ОТРЫВОК:
Слово-стимул, т.е. именная группа «младенец», с точки зрения Е.В.Падучевой, обладает общим признаком нереферентности, т.е. отражает «тот факт, что в мире дискурса» ей «не соответствует индивидуализированный, конкретный референт» [11, С.233, 236]. Принадлежащая к этой  категории именная группа может иметь один из 4 статусов: экзистенциальный, универсальный, родовой и переменный. В нашем случае она имеет родовой, или генерический статус, т.к. референтом слова-стимула «является неиндивидуализированный эталонный представитель множества сущностей, составляющих экстенсионал соответствующего именного выражения». Подобный статус будет иметь, например,  ИГ в предложении (1) Норвежцы высокого роста (пример Падучевой). Здесь ИГ «норвежцы» имеет родовой референциальный статус, поскольку «не отсылает к конкретному множеству норвежцев» (как и в случае реакций-высказываний (Младенец) кричит, (Младенец) маленький и т.п.), в отличие от предложения (2)Норвежцы атакуют ворота противника, где ИГ имеет конкретно-референтный статус.

[Строки о том, где расположены цели]
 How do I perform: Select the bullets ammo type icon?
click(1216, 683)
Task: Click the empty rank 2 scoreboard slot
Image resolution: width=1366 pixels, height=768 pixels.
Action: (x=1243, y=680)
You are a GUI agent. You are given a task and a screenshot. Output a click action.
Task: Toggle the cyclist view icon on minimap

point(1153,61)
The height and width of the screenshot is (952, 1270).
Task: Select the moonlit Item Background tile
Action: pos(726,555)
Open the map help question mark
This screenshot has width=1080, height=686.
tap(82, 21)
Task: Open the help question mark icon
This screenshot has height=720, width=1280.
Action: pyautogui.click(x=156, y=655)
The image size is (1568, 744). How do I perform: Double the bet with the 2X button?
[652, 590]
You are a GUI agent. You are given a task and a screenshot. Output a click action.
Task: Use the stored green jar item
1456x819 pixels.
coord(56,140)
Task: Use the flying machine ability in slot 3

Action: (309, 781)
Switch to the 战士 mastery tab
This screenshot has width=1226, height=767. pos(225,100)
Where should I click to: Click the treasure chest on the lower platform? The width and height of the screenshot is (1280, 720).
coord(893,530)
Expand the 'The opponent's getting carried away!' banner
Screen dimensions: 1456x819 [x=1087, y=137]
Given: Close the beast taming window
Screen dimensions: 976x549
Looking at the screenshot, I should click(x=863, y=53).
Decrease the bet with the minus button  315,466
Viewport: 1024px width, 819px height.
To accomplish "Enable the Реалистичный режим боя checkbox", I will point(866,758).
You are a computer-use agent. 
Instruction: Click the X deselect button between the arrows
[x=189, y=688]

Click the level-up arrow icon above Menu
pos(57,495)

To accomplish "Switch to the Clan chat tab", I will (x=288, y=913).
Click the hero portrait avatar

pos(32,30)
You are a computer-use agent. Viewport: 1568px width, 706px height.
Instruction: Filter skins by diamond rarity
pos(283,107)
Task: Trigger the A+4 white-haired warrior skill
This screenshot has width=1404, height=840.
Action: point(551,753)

НАБОР ЗАДАНИЙ:
a - Сколько статусов может иметь нереферентная именная группа, если верить отрывку, и какие это статусы?
b - Согласуются ли с отрывком утверждения ниже? Для каждого ответьте «да» или «нет» и приведите решающие слова отрывка.
(i) В предложении «Норвежцы атакуют ворота противника» именная группа имеет конкретно-референтный статус.
(ii) Слово-стимул «младенец» имеет экзистенциальный статус.
(iii) Предложение «Норвежцы высокого роста» взято как пример у Падучевой.

ОТВЕТЫ ПО ЗАДАНИЯМ:
a - Один из четырёх: экзистенциальный, универсальный, родовой и переменный.

b -
(i) Да: «где ИГ имеет конкретно-референтный статус».
(ii) Нет: «В нашем случае она имеет родовой, или генерический статус».
(iii) Да: «(пример Падучевой)».